Exercise requirements.
1) In the transformer code, what learning rate does the Adam optimizer use?
2) What are all the keyword arguments passed to DecoderOnlyTransformer in the transformer code?
3) Continue the transformer code from the point where it stops.

Quoted passage.
^^^^
Note: this can take hours. I stopped when loss was around 0.5

In [None]:
model = DecoderOnlyTransformer(
    num_layers=8,
    num_heads=8,
    vocab_size=train_dataset.vocab_size,
    hidden_size=512,
    max_pos_embeddings=train_dataset.block_size,
    dropout=0.1,
).to(device).train()

loss_fn = nn.CrossEntropyLoss()
optimizer = optim.Adam(model.parameters(), lr=6e-4)

max_epochs = 1
for epoch in range(max_epochs):
    pbar = tqdm(enumerate(train_loader), total=len(train_loader))
    for it, (x, y) in pbar:
        x = x.to(device)
        y = y.to(device)

        optimizer.zero_grad()
        
        logits = model(x)
        loss = loss_fn(logits.view(-1, logits.size(-1)), y.view(-1))
        loss.backward()

        optimizer.step()

        pbar.set_description(f"epoch {epoch} iter {it}: train loss {loss.item():.5f}")

In [19]:
def top_k_logits(logits, k):
    v, ix = torch.topk(logits, k)
    out = logits.clone()
    out[out < v[:, [-1]]] = -float('Inf')
    return out

In [20]:
@torch.no_grad()
def sample(model, x, steps, temperature=1.0, sample=False, top_k=None):
    """
    take a conditioning sequence of indices in x (of shape (b,t)) and predict the next token in
    the sequence, feeding the predictions back into the model each time
    """
    model.eval()
    for k in range(steps):
        x_cond = x if x.size(1) <= block_size else x[:, -block_size:] # crop context if needed
        logits = model(x_cond)
        # pluck the logits at the final step and scale by temperature
        logits = logits[:, -1, :] / temperature
        # optionally crop probabilities to only the top k options
        if top_k is not None:
            logits = top_k_logits(logits, top_k)
        # apply softmax to convert to probabilities
        probs = F.softmax(logits, dim=-1)
        # sample from the distribution or take the most likely
        if sample:
            ix = torch.multinomial(probs, num_samples=1)
        else:
            _, ix = torch.topk(probs, k=1, dim=-1)
^^^^
Dataset excerpt.
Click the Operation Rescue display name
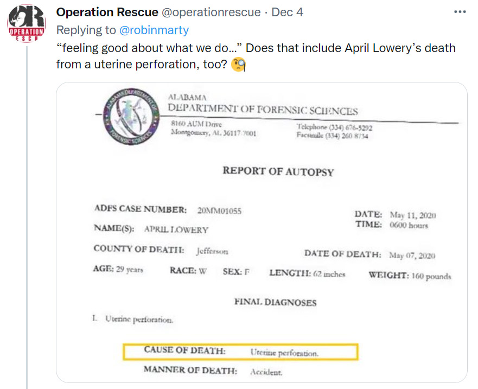The image size is (478, 389). 107,12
^^^^
Results for the exercise.
1) 6e-4

2) num_layers, num_heads, vocab_size, hidden_size, max_pos_embeddings, dropout

3)
        # append to the sequence and continue
        x = torch.cat((x, ix), dim=1)

    return x

In [21]:
context = " O God, O God! "
x = torch.tensor([train_dataset.stoi[s] for s in re.split(r"\b", context)], dtype=torch.long)[None,...].to(device)
y = sample(model, x, 500, temperature=1.0, sample=True, top_k=10)[0]
completion = ''.join([train_dataset.itos[int(i)] for i in y])
print(completion)

 O God, O God! If there be but a shadow in the small
thing more than you should endure the devil than you. You are a good
chorus when ’a is so in the time of Pompey.

WILLIAMS.
I would have you see the King as I may.

PISTOL.
I understand thee not.

FLUELLEN.
I will give you bloody courage off and done; God help me to countenance!
I feel to God his Grace of arms, and I hate’, I stand in Richard’s hall.
O, that we now could come by first the King!

GLOUCESTER.
Never make him welcome with his lady’s words,
When with his body’s right hand this favour now.
This on his part I’ll charm this napkin:
Do but consent; and presently return again,
See when they bid me come my eyes to be.

KING RICHARD.
What I can do I will thankfully be;
For loan oft loses not itself so near.

QUEEN.
As above the slow justice, and in preserve,
With me, and with forgotten head,
With heavy weight and modest breath doth lie,
As the death of this happy womb.

KING RICHARD.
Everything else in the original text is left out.